Ao luar eu ficava do seu tamanho. Naquele tempo eu não conhecia a minha própria natureza; só percebi a sua essência na antecâmara da poesia: tornei-me um homem. Somente, como ser humano, envergonhava-me de sair como estava: faltavam-me roupas, sapatos, todo o verniz que dá significação à humanidade. 

Procurei um abrigo, e – posso confessar-lhe, pois que você não vai dizer a ninguém – encontrei-o nas vestes de uma cozinheira. A honesta mulher nunca soube da proteção que me deu. Parti naquela mesma noite.
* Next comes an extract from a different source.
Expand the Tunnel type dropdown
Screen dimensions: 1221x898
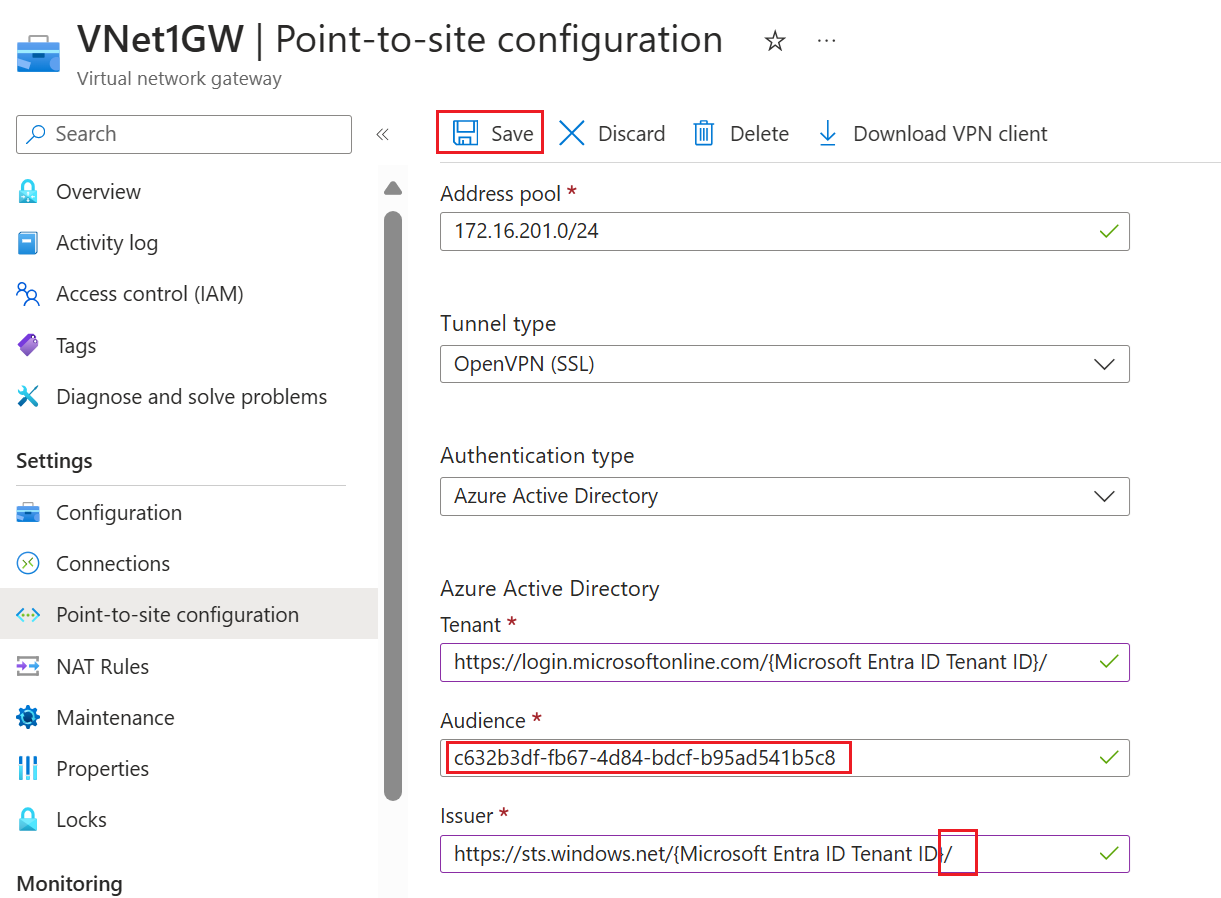pyautogui.click(x=1104, y=364)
E corri para cá e para lá, na rua, sob o luar. Encostava-me nas paredes. Corri da direita para a esquerda, olhei pelas mais altas janelas dos apartamentos e sobre os tetos. Lancei um olhar até onde ninguém pode fazê-lo e onde ninguém me poderia ver. Afinal, o mundo é mau. 

«Não gostaria de ser homem, se não fosse admitido comumente que ser homem significa algo. Eu vi, em casa de homens e mulheres, nas casas de pais de crianças doces e angélicas, as coisas mais incríveis. 

«Eu vi, disse a sombra, o que ninguém deveria saber, mas que todo mundo precisava conhecer, a maldade de seus vizinhos. 

«O que eu teria de leitores se possuísse um jornal! Mas eu escrevi da mesma forma às pessoas interessadas. 

«O terror tomou conta de toda as cidades onde eu chegava. Como me temiam, comportavam-se corretamente para comigo. Os professores me elevaram à sua condição, os alfaiates deram-me roupas novas, de maneira que pude andar bem vestido. 

«Deram-me também dinheiro e as mulheres diziam que eu era lindo. Foi assim que me transformei no que sou hoje. Agora vou dizer-lhe adeus. Aqui está o meu cartão. Moro do lado do sol, e, quando chove, fico sempre em casa.» 

Depois disso, a sombra se foi. 

- Eis uma coisa notável – disse o sábio. 



Passaram-se alguns anos e a sombra voltou inopinadamente. 

- Como vão as coisas? 

- Ora! – respondeu o sábio – escrevi sobre a bondade, a verdade e a beleza; mas para isso só existe gente surda. Estou desesperado, pois isso me entristece muito. 

- Nunca me entristeço – respondeu a sombra. 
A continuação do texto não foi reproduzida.